▶ [Text excerpt]
Content starts

Yesterday was procedure day, or should I say one of the longer days of my life. My instructions were to arrive at 5:30 AM., meaning I had to get up at 4:30 AM. I've hardly had half a night's sleep at that point. Robin picked me up at 5:15. It was very quiet; a few misguided birds were singing; a few cars were on the road; someone was jogging and another person walking. Along with time I was given instructions about where to park, which elevator to take, then where to go. A nurse in the elevator didn't have to ask where we were going–knew everything. Who else gets there at that ungodly hour.
They took about 45 minutes to "prep" me, meaning asking lots of questions. Then I saw Robin, very briefly, as they rode me down a long corridor on a gurney. I felt very disoriented. They hadn't given me anything mind altering; it was just the size of the hospital and my inability to figure out where I was. That feeling remained with me until I left this morning when I was finally able to see what part of the hospital I was in.
The real prepping began after I got to the cath lab; also a bit disorienting. Dino, wearing what looked like hunting/camouflage clothing but was really lead padding to protect him from the x-rays they would take, talked to me, shaved my groin (good thing I no longer have any shame), told me when each part of the procedure would take place. They gave me some kind of sedative, although I was not asleep, nor was there any pain. I don't remember much; just lights going on and off. There were four monitors to the side of the table. Were they examining the x-rays? I don't know.

Content ends

▶ [Activity list]
a – Quote the account of procedure day from "They took about" to "hospital I was in.".
b – List every clock time of day that the account of procedure day mentions.
c – Continue the account of procedure day from where it stops.

▶ [The data]
Content starts

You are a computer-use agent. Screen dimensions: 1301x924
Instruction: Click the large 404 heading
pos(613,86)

Content ends
Content starts

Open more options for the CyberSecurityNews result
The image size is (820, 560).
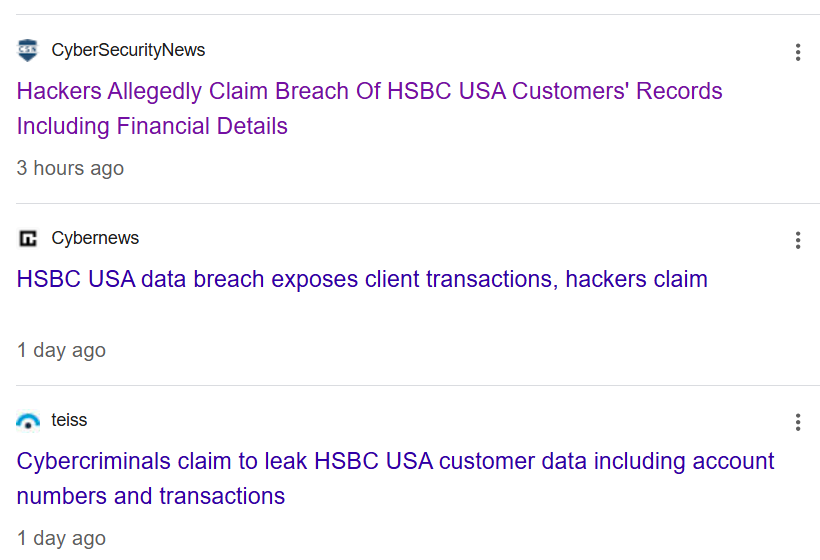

Content ends
Content starts

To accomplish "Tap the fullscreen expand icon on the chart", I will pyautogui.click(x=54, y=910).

Content ends

▶ [Task-by-task answers]
a –
They took about 45 minutes to "prep" me, meaning asking lots of questions. Then I saw Robin, very briefly, as they rode me down a long corridor on a gurney. I felt very disoriented. They hadn't given me anything mind altering; it was just the size of the hospital and my inability to figure out where I was. That feeling remained with me until I left this morning when I was finally able to see what part of the hospital I was in.

b –
- 5:30 AM
- 4:30 AM
- 5:15

c –
When I returned to the room I slept, most of the rest of the morning and afternoon. I knew they had found something and put in the stent. During the procedure they spoke about the balloon. That's used to put the stent in place. Sometime during the day I learned my left anterior descending branch (LAD) was 90% blocked. Whether that accounts for my tiredness remains to be seen.
I was awake most of the evening. About 8pm, I was blessed with a roommate who spent the entire night sleeping (as much as you can in a hospital) with the TV on and flickering. I slept in spite of it. I'm home now, feeling good. They don't want me to be alone tonight so Robin will pick me up and I'll stay there. Tomorrow I'm told I can do anything I want.
Glad to hear things went well, and that you’re out of that darn hospital – never a fun place to be, even in the best of circumstances. Thanks for the update.
….and now we are eagerly awaiting an update. I hope you are just feeling fine.
Personally, tho I know how much you hate all this, I’m so glad it was here for you to use. We are all going to be so please to have you and your world view with us a little longer. So pleased to that they were able to fix it so easily.
Hooray for modern science! Remember to take your recovery slowly, Wonder Woman!
Thanks, neill. I never liked the word hospital at all, let alone procedure. Never gave it much thought until recently. But sometimes its better than the alternative. Most of my relatives with similar problems didnt have these options. I guess Im grateful for modern medicine.
I think I was very lucky. They told me this one used to be done with open heart surgery, and we know all about that. I hope you are taking care of yourself. I think genetics has a lot to do with this. Love, Ruthe
Hi Ruthe, just catching up on some reading and saw your post. I’m glad your doing well. I hope everything turns out good! Sounds like it will. I suppose the stent is way better than the other procedures we all know and love.
Glad to hear you’re feeling better. The words procedure and hospital give me the willies.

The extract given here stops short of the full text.